During one of my first rotations at Memorial Sloan-Kettering Cancer Center, I spent time following a renowned medical oncologist around in clinic. One of his patients needed radiation therapy. “Just buzz him,” he said. Further discussion made it clear: he had no sense of how the radiation was done, and he had not seen a linear accelerator in two decades in oncology.
In the decade since that conversation, I’ve continually been impressed by the degree of fear and misinformation surrounding radiation oncology. As a volunteer with ASTRO, I believe we need to focus more effort on effectively communicating what we do. Unless we dedicate ourselves to telling our stories, The New York Times and others will do it for us.

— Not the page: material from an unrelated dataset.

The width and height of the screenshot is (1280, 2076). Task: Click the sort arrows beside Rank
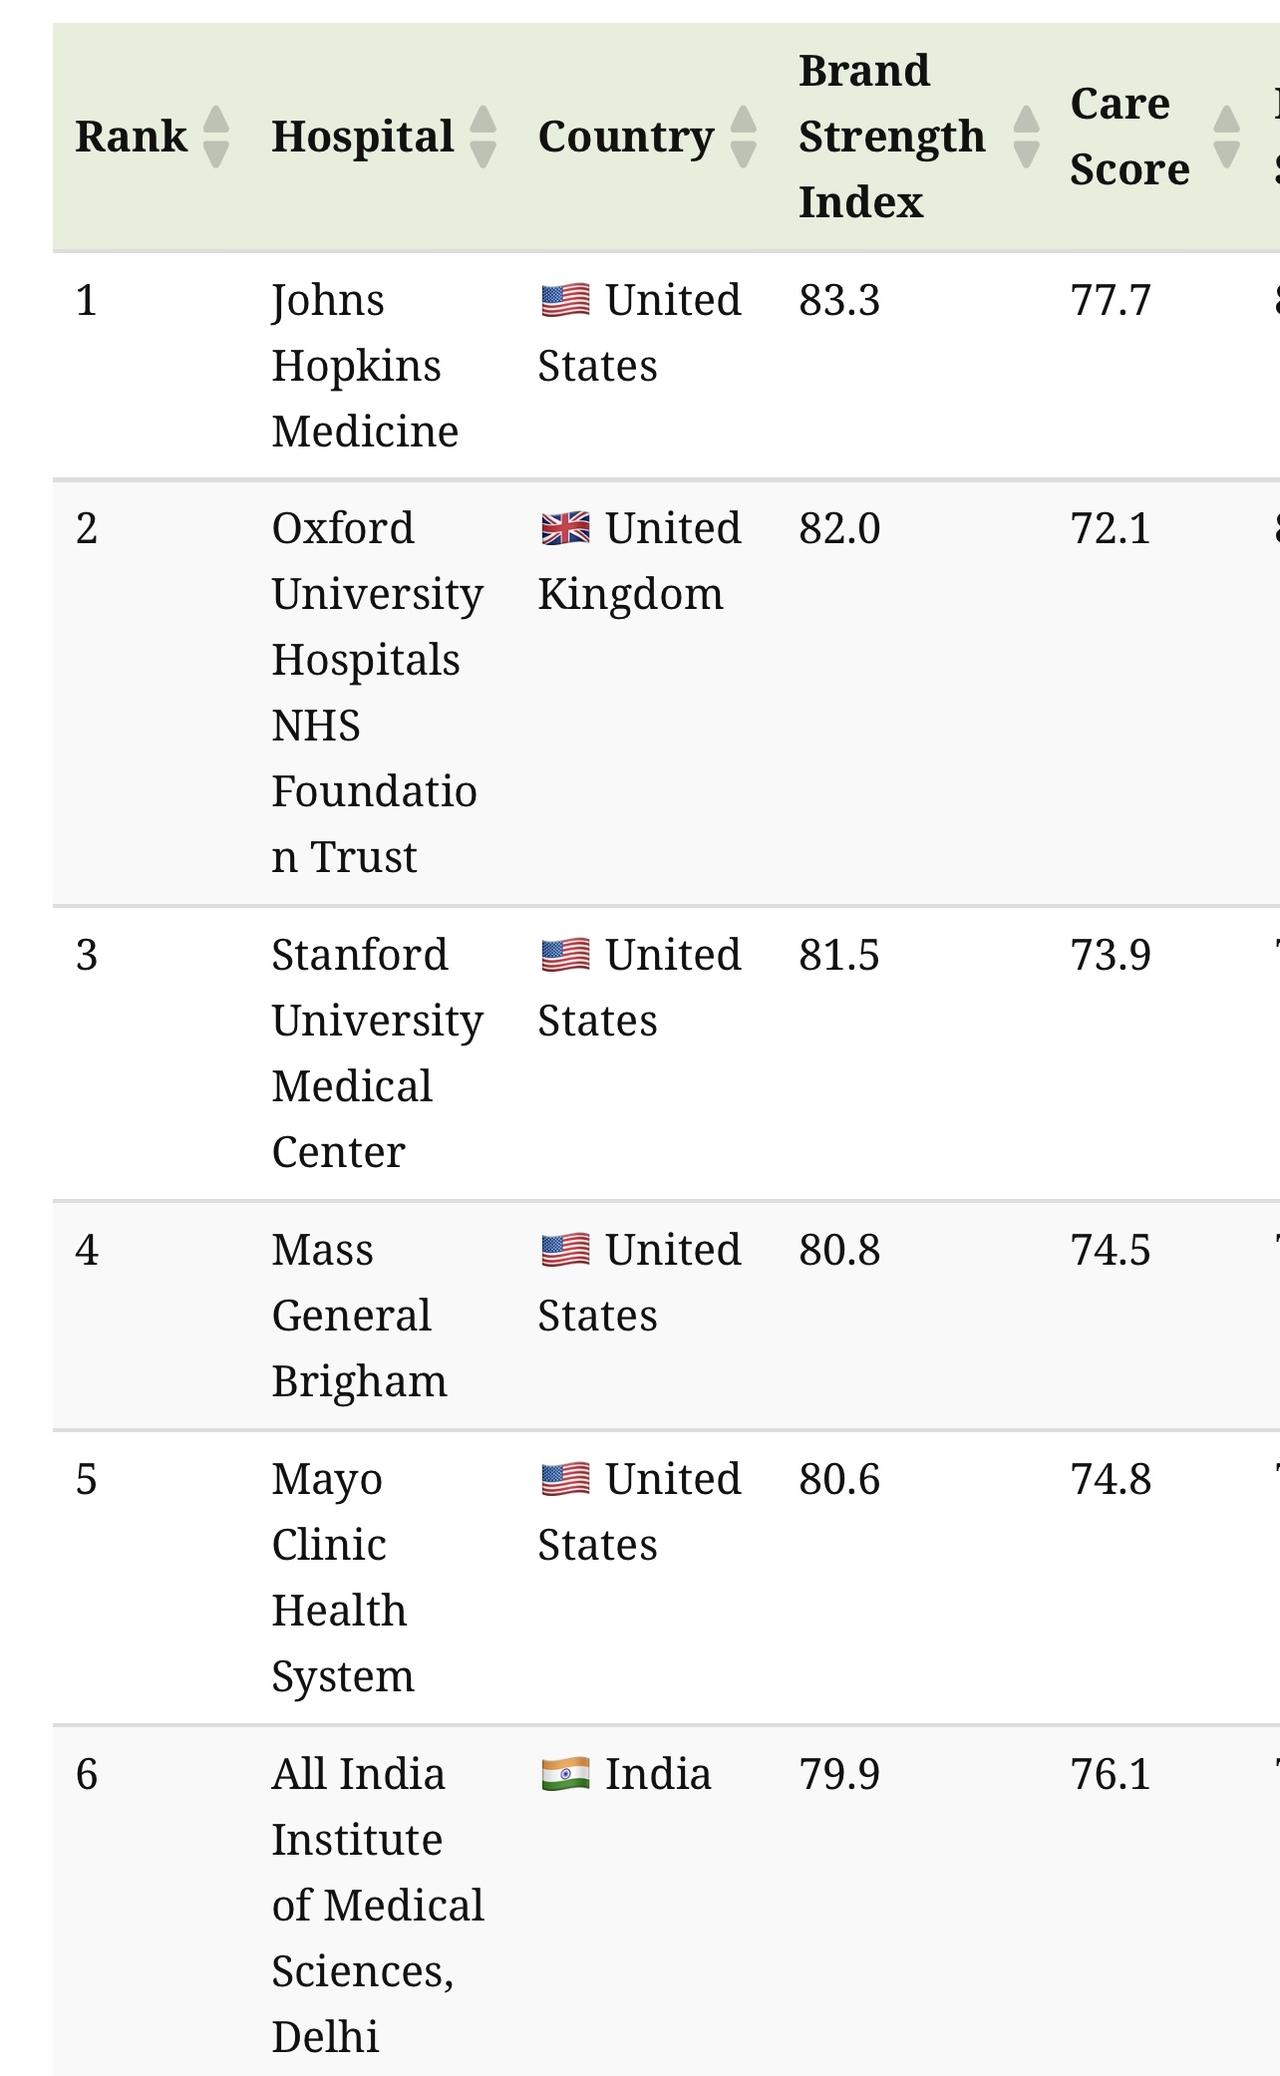click(x=216, y=136)

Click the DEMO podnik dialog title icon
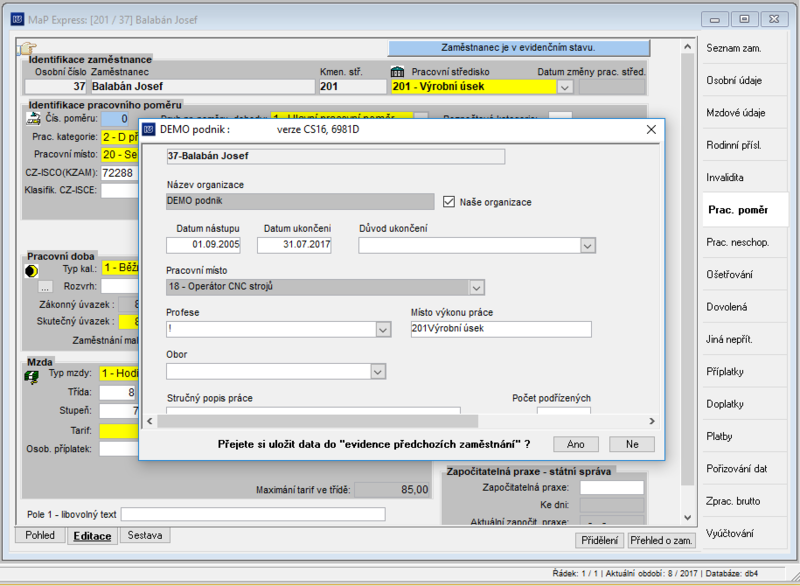(x=148, y=130)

To some extent, radiation oncology is a victim of its own successes. Technical and scientific advances have been exciting and beneficial to our patients. Often, the overt emphasis in training is on technology, expertise and specialization. Interpersonal skills are valued but not often cultivated or taught. Unless we want to be technicians, we must use the humanistic aspects of our training more rigorously.
Despite the rigor we instill into our work, ultimately medicine is a social science. Doctor means teacher in Latin. Whether it’s a breast cancer patient afraid that radiation will make her lose her hair or the congressional aide who thinks you are a radiologist, you can share your knowledge and stories to help educate them.
Better communication can also help inform the nurses, therapists, dosimetrists, physicists, administrative assistants and other health professionals we depend upon so that we provide better, safer treatment. Communicating is a learned skill, so we need to work at it. But that’s why it’s called medical practice, after all.
If we hone our skills in storytelling and put a human face on the field, radiation oncology will be better able to provide a clear, cogent narrative on many important issues:
Social media competency may be an opportunity for us to share that we care. By sharing our stories, we can learn together more effective ways to educate and to demonstrate how valuable our work is on all levels: personal, professional and societal.
But sharing must flow both ways. Listening to the stories of our patients, colleagues, and critics can help us heal more effectively and provide new opportunities to improve cancer care. Whether it’s in an exam room or a chat room, at an academic conference or a tweetup, we are in an ideal position to improve the health and quality of digital life. Social media are no panacea, but if we don’t learn how to communicate effectively both in person and online, our ability to meaningfully care and advocate for our patients will be diminished. When we do learn how to share, the story is more likely to have a happy ending.